実際にスタートが切られると、想像していたよりもずっと迫力がありました。
スイムでは波を切る音とコーチやチームの応援の声が重なり、バイクに切り替わるトランジションでもスタッフの声が飛び交います。選手たちは義足やハンドサイクル、伴走者と連携しての出走など、それぞれのスタイルでレースに挑んでいました。

ただ、少し残念だったのは私が思っていたよりも観客の数が少なかったことです。これだけの規模で、しかもアジア大会とはいえ国際大会でもあるのに、沿道の人の波はまばらでした。
それでも、ジョギング中の方や散歩に来ていた親子が「これは、何かやってるの?」と足を止めて聞いてきたり、選手が通過するたびに自然と拍手を送る姿がありました。少ないながらも誰かが声をかけるわけでもなく、気づいたら周りの人も一緒に応援している――そんな温かい瞬間が何度かあったことはよかったかなと思います。

公園の日常と大会が交わる朝

稲毛海浜公園は、普段からランナーや犬の散歩を楽しむ人たちでにぎわう場所です。
その「いつもの風景」の中に、レースが入り込んでいる光景がとても印象的でした。芝生の上にはピクニックシートを広げる家族もいますし、また朝の散歩だと思いますが年配の方々が少し足をとめて声援を送られている姿が印象的でした。明日参加するジュニアの選手が引率の方と一緒に来ていておそろいのユニフォーム姿で「がんばれー!」と声を張り上げています。

決して大きな歓声ではありません。でも、そうした何気ない声が集まって、選手たちの背中を押していました。スポーツの魅力って、こういう“誰かの応援”が自然に生まれることなんだなと感じました。特別な舞台ではなく、普段の公園で行われているからこそ、距離の近さもあったのかもしれません。

ボランティアの姿に支えられて

もうひとつ印象に残ったのは、ボランティアやスタッフの方々の働きぶりでした。
誘導、給水、コースの安全確認――それぞれが黙々と持ち場を守り、選手に声をかける。その一つひとつの動作が丁寧で、見ているこちらまで背筋が伸びました。
目立たないけれど、大会を支えるこうした人たちがいるからこそ、選手は安心して走れるのだと改めて思います。

翌日はジュニアや一般の部も開催

翌日の13日には、一般やジュニアを対象とした大会も行われました。
私は現地には行けませんでしたが、SNSなどで写真を見ると、家族や友人が応援する姿が多く見られました。お子さんの声援に手を振り返す選手や、完走後に仲間とハイタッチを交わす様子など、まるで地域のお祭りのような温かい空気が伝わってきます。

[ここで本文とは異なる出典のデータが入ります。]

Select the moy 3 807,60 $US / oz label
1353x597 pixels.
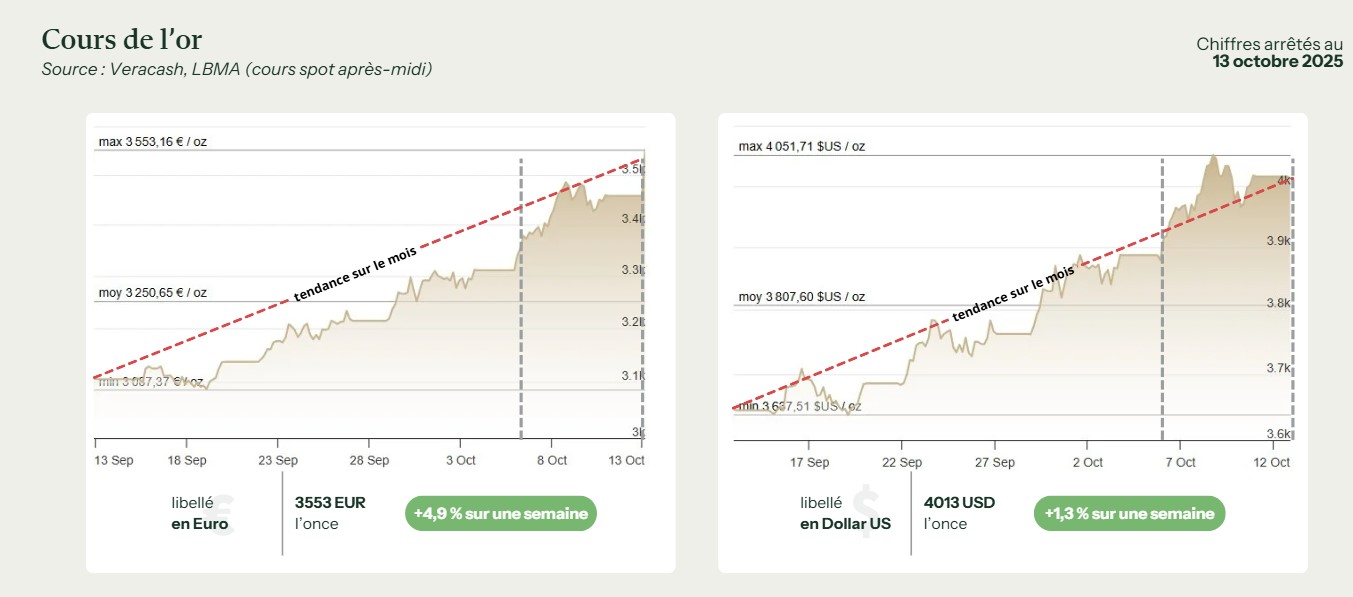[802, 297]
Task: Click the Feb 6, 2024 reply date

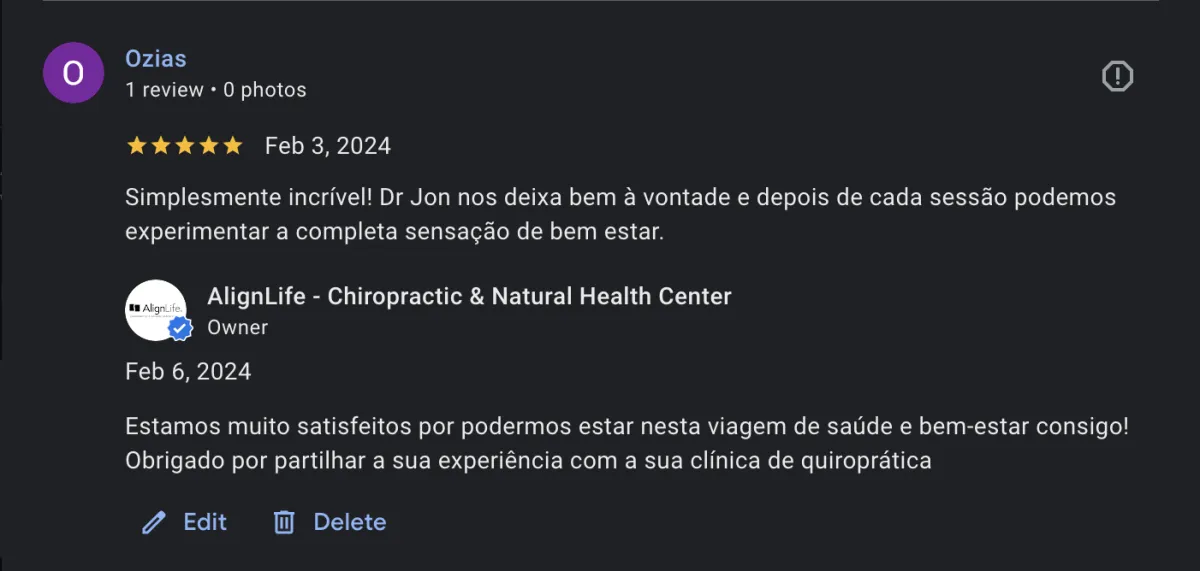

パラアスリートの真剣な挑戦と、地域の人たちが気軽に参加できる大会が同じ週末に開かれる――この組み合わせは、スポーツをより身近に感じさせてくれます。競技のすごさを知り、自分も何か始めてみようかなと思える。その“入口”が広がるようなイベントでした。

身近な場所で出会う「挑戦」の景色

近所でこうした大会が開かれていること自体が、実はとても貴重なことだと思います。
スポーツは特別な場所だけのものではなく、日常の中にもある。稲毛海浜公園で過ごすいつもの週末が、ほんの少し違う時間になる。その変化が心地よく、どこか励まされるような気持ちになりました。

来年もまたこの場所で大会が行われたら、今度はもっと多くの人が沿道に立ち、選手に声援を送る姿が見られるかもしれません。そうやって少しずつ、地域の風景にスポーツが根づいていくことを願っています。